OKLAHOMA CITY -- A green golf cart waited outside the Oklahoma City Thunder locker room, ready to take Kevin Durant and Russell Westbrook through the bowels of Chesapeake Energy Arena to their postgame interview availability. They had done enough carrying on Sunday night; it was someone else's turn.
In their 133-105 evisceration of the Golden State Warriors in Game 3 to go up 2-1 in the Western Conference finals, Durant was stellar with 33 points on 10-of-15 shooting. Westbrook was equally sensational with 30 points, eight rebounds and 12 assists. But the most important stat between them: five total turnovers. One for Durant -- who had eight in Game 2 -- and four for Westbrook.
"My teammates did a great job of driving the basketball and taking the pressure off of me," Durant said. "Not letting me handle the ball as much and just taking the pressure off me, and I was trying to make the correct passes and the simple passes.
"I shouldn't have had that one," he said, "but I'll take one as opposed to eight."
There are simple, direct narratives to focus on coming out of Game 3. Like the Thunder's adjustments, namely Billy Donovan deploying a clever small-ball lineup that stared down the Warriors' vaunted "death lineup."
But if you're looking for a fulcrum moment, a swing where the game changed, well, it started with a kick. With 5 minutes, 56 seconds left in the second quarter, Steven Adams fouled Draymond Green on a drive. Green flailed, kicking his right leg out. It caught Adams square between the legs, leveling the Kiwi 7-footer. Though the crowd chanted "Kick him out!" during the officials' video review, Green was assessed a flagrant foul 1. After the incident, the Thunder closed the first half on a 24-5 run. And then they carried that over to a 45-point third quarter to build a lead of as much as 41.
The Thunder downplayed the kick as a galvanizing moment, though there's no question the Warriors crumbled following it. The Thunder played with pace and intensity, and the Warriors couldn't keep up.
"When you get to this point of the season, you've got to be a smart team," Durant said of the Thunder's response to the kick. "We can't let anything distract us. That's always been like a mantra. Just got to not worry, not try to let anything distract us."
Durant called it keeping "the foot on the gas," which is one way to put what the Thunder did. They completely ran over a team that won 73 games. Coming off the Warriors' 27-point win in Game 2, there was plenty of thinking they had re-established themselves in the series, and the Thunder were going to have to swim upstream. With three days off to adjust, Donovan dialed up areas of improvement and adjustment. He altered his substitution pattern, going with Dion Waiters for Adams with his first sub for an early look of small ball.
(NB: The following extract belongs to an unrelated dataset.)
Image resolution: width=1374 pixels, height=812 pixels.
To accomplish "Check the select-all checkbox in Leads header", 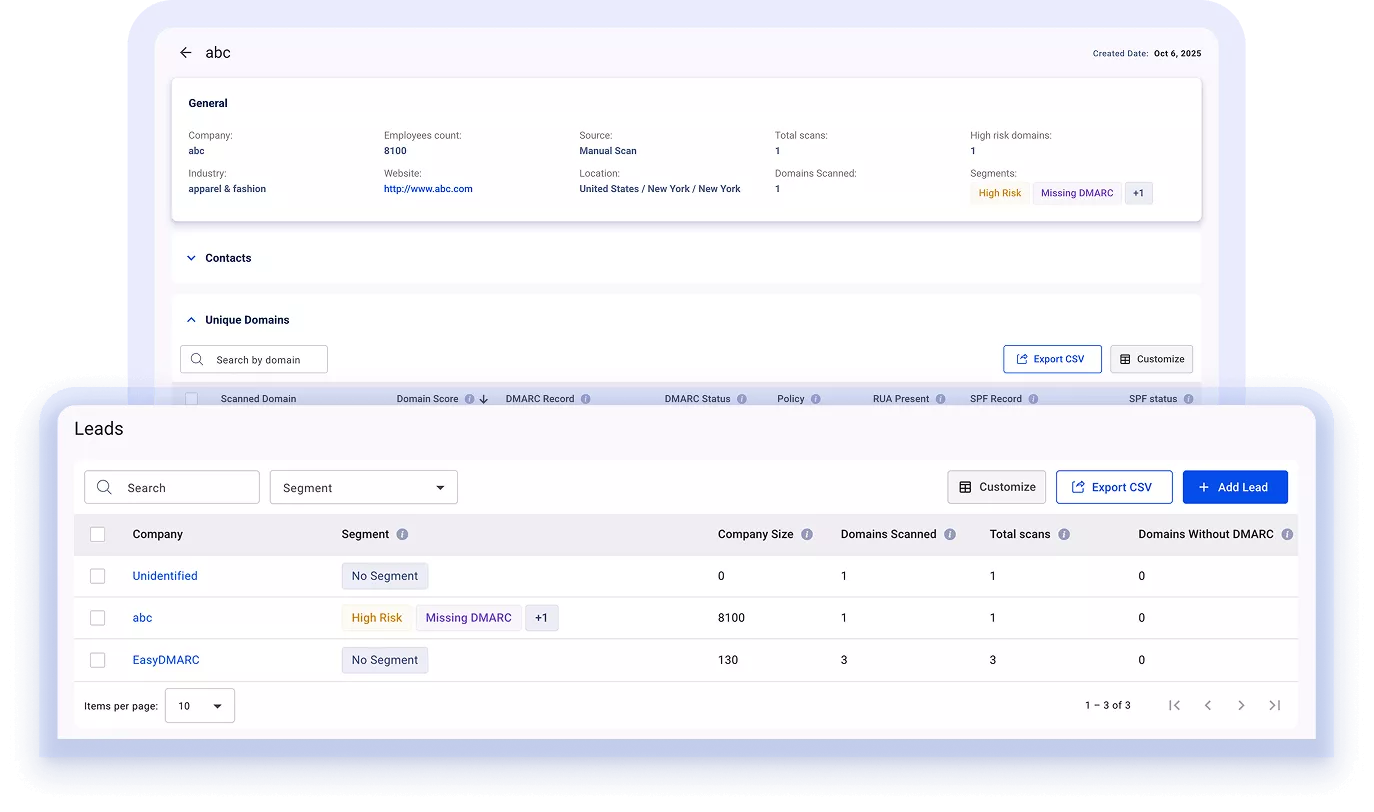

Per ESPN Stats & Information research, Donovan played Serge Ibaka at center just 5 percent of the team's possessions in Games 1 and 2. In Game 3, it was 39 percent. The Thunder outscored the Warriors in Game 3 by 34 and shot 71.4 percent when they went small with Ibaka as the lone big man. The Warriors shot just 33.3 percent against those lineups.
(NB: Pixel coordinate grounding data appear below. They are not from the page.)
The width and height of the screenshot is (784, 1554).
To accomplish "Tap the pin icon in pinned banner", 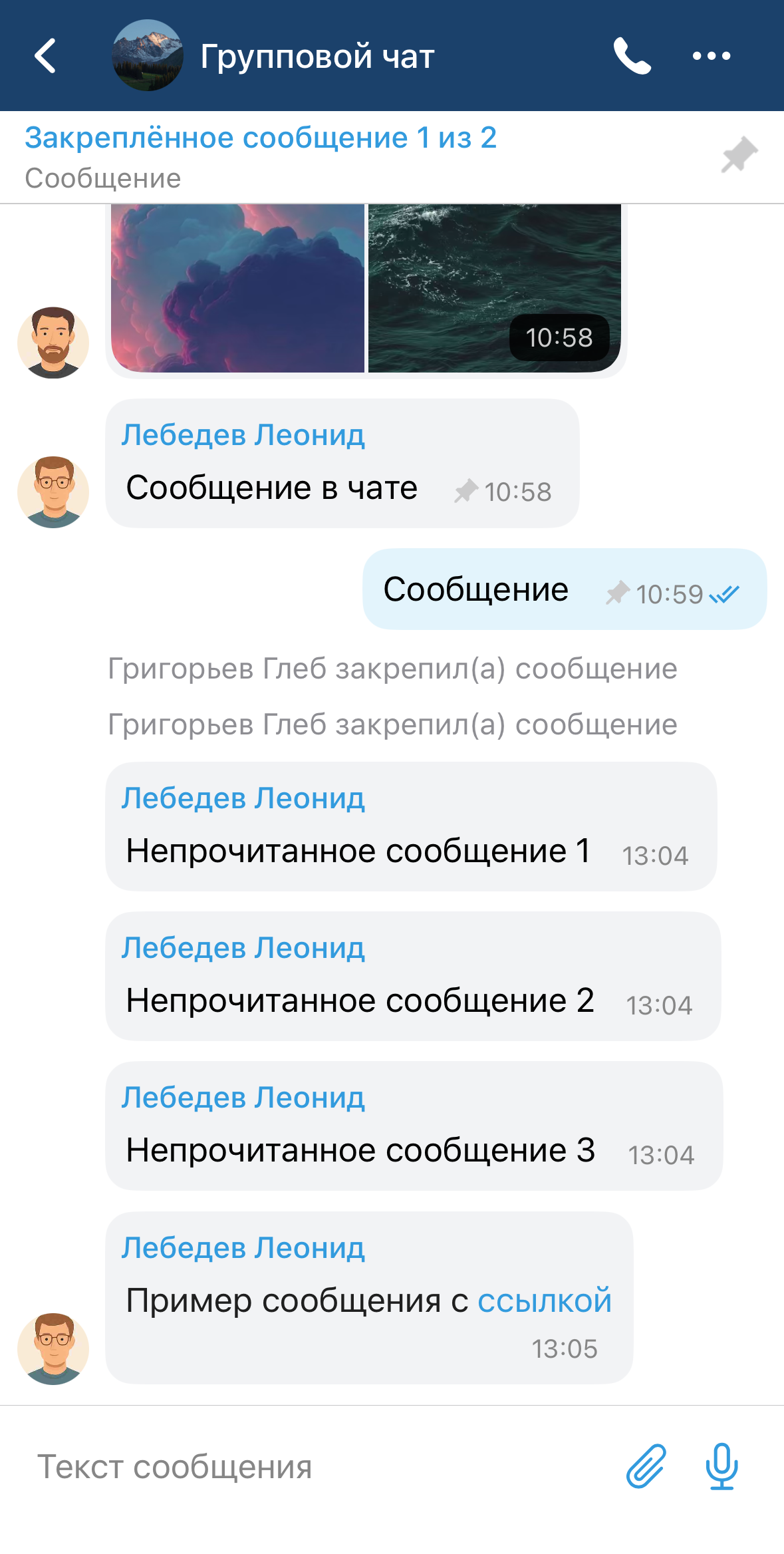I will 739,155.
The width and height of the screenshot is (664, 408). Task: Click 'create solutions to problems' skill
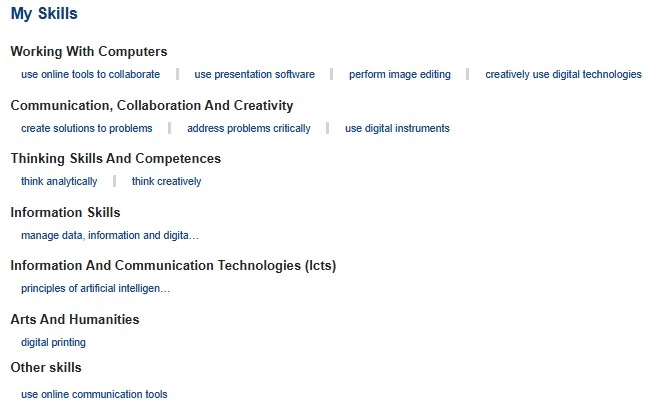pyautogui.click(x=87, y=128)
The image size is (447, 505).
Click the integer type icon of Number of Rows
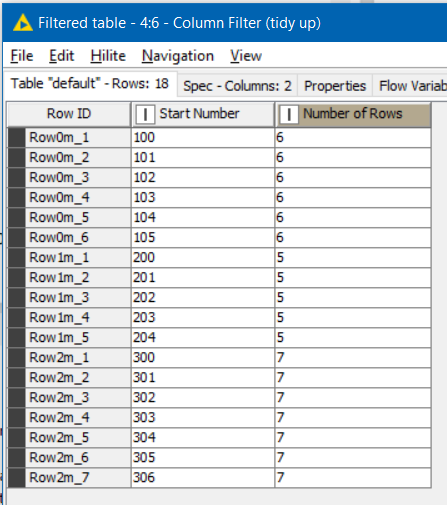[289, 115]
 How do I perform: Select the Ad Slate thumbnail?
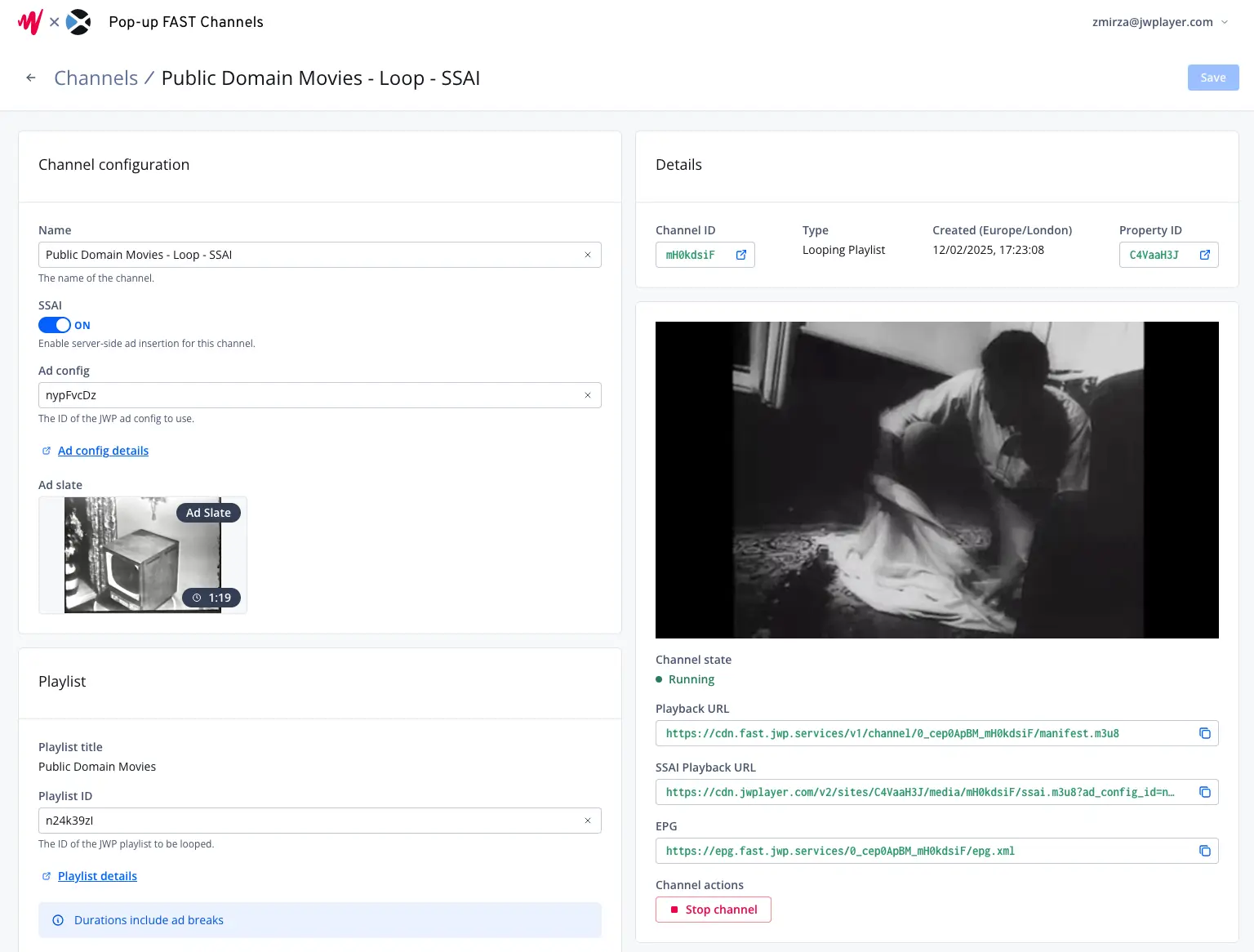142,555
The general line of thinking coming into the series was strength against strength, big versus small. Which identity would win out? Nobody outsmarts the Warriors at small ball. Against the Spurs, the Thunder leaned on their twin-tower look with Enes Kanter and Adams to swing that series. But against the Warriors, Donovan took advantage of the wealth of pieces general manager Sam Presti has put at his disposal. That was always the design from Presti. To navigate the Western Conference, you can't just play one way. There has to be a versatility to the roster, one that can bend different ways in different series.
"I just think because of our roster and the flexibility on it, and the guys and how invested they are, different series bring out different situations," Donovan said. "Obviously we had a run there with Enes and Steven against San Antonio, and we still like that lineup. We still want to utilize that lineup. But also I felt like [Stephen] Curry and Klay Thompson on the court and then Klay coming off, for us defensively, it may have been a little more in terms of us being able to guard. It create a little but more spacing for us on offense."
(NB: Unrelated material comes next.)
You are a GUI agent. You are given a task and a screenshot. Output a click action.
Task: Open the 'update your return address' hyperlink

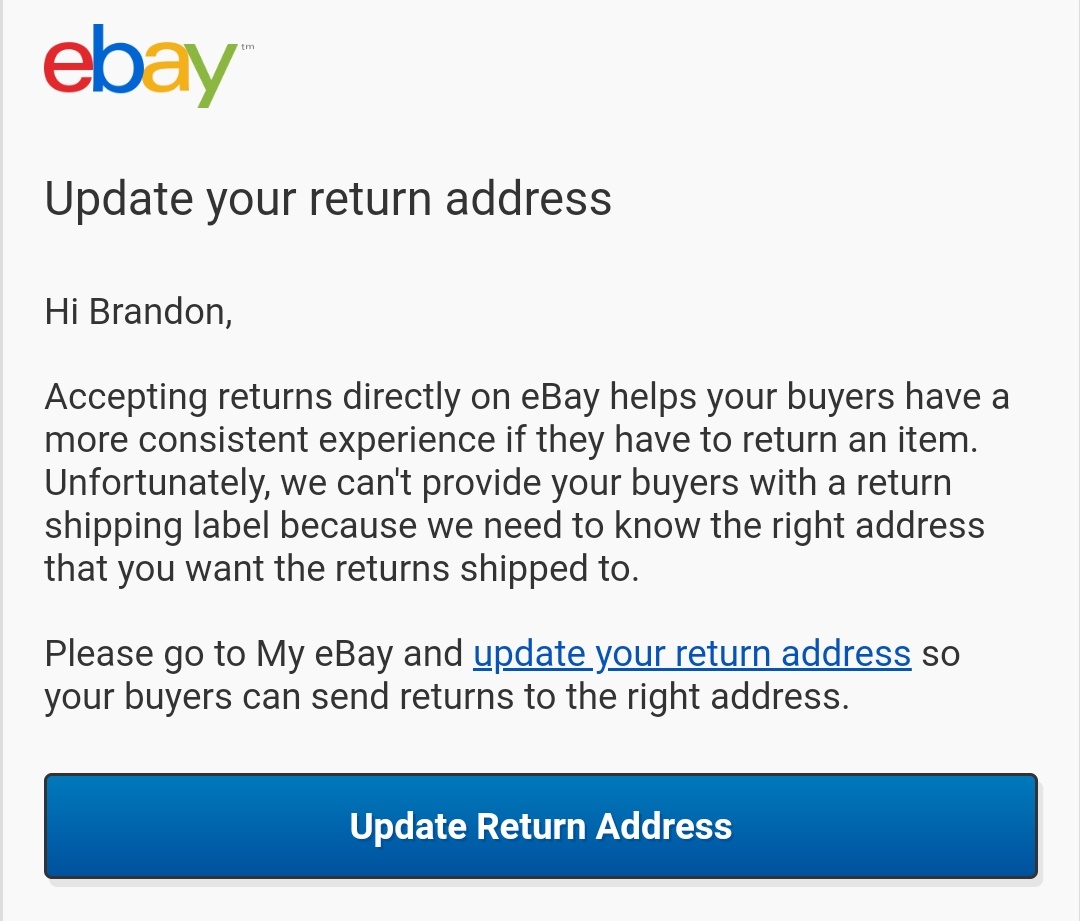(692, 652)
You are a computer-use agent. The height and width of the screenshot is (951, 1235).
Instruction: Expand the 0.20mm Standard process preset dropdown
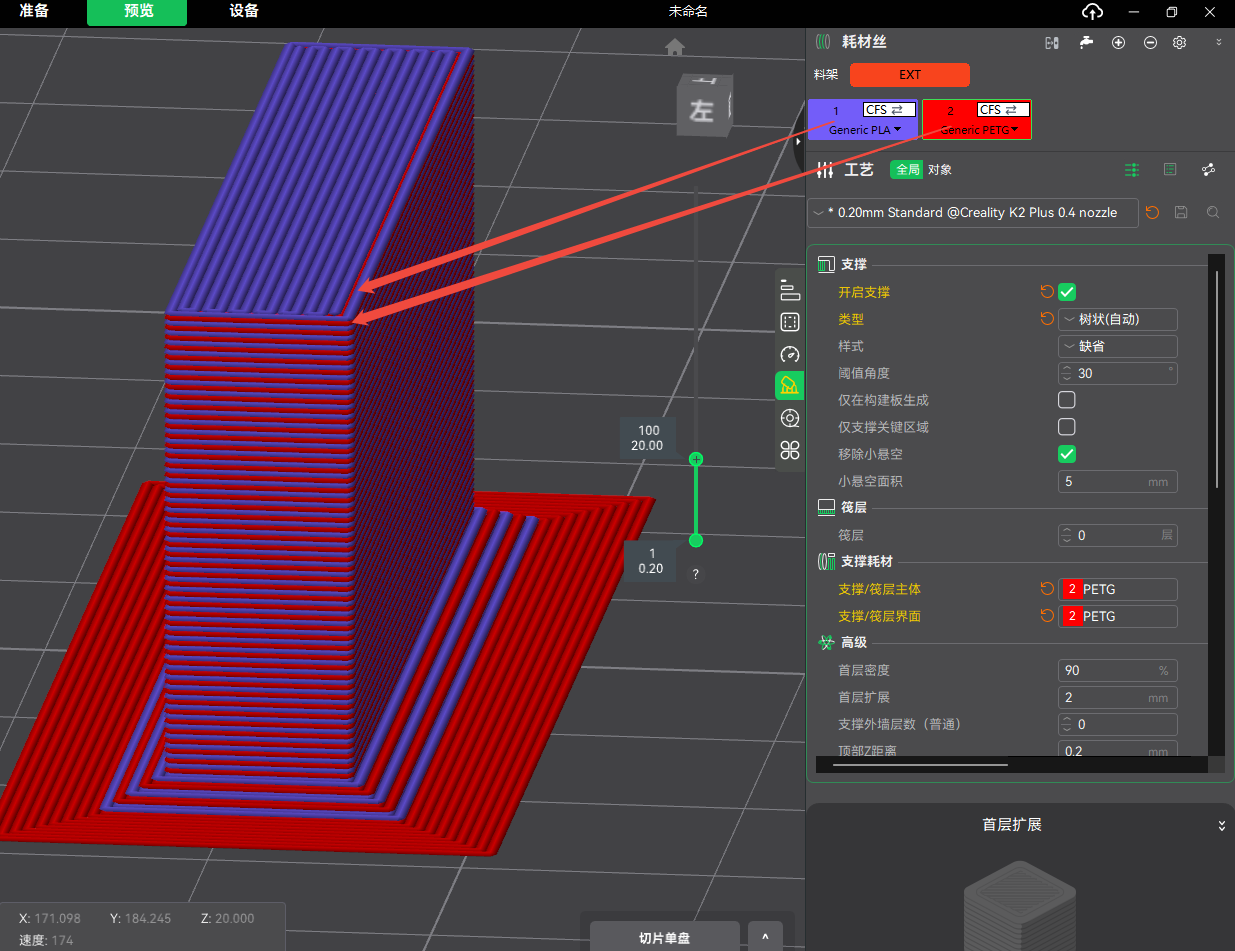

Now it's the Warriors' turn to react. This is uncommon ground. "This season and last season, we haven’t lost wire to wire like this, where they absolutely kicked our ass," Andrew Bogut said.
The Thunder are a different team in their building, and they have the opportunity on Tuesday to really seize control. Momentum in the postseason can be overstated, but they have something working. They left Oakland mad at getting only a split; they wanted to win both games. They believe they have the pieces to stun the Warriors. And with Donovan pushing the right buttons, and his players are making him look smart for doing it, there's good reason for it.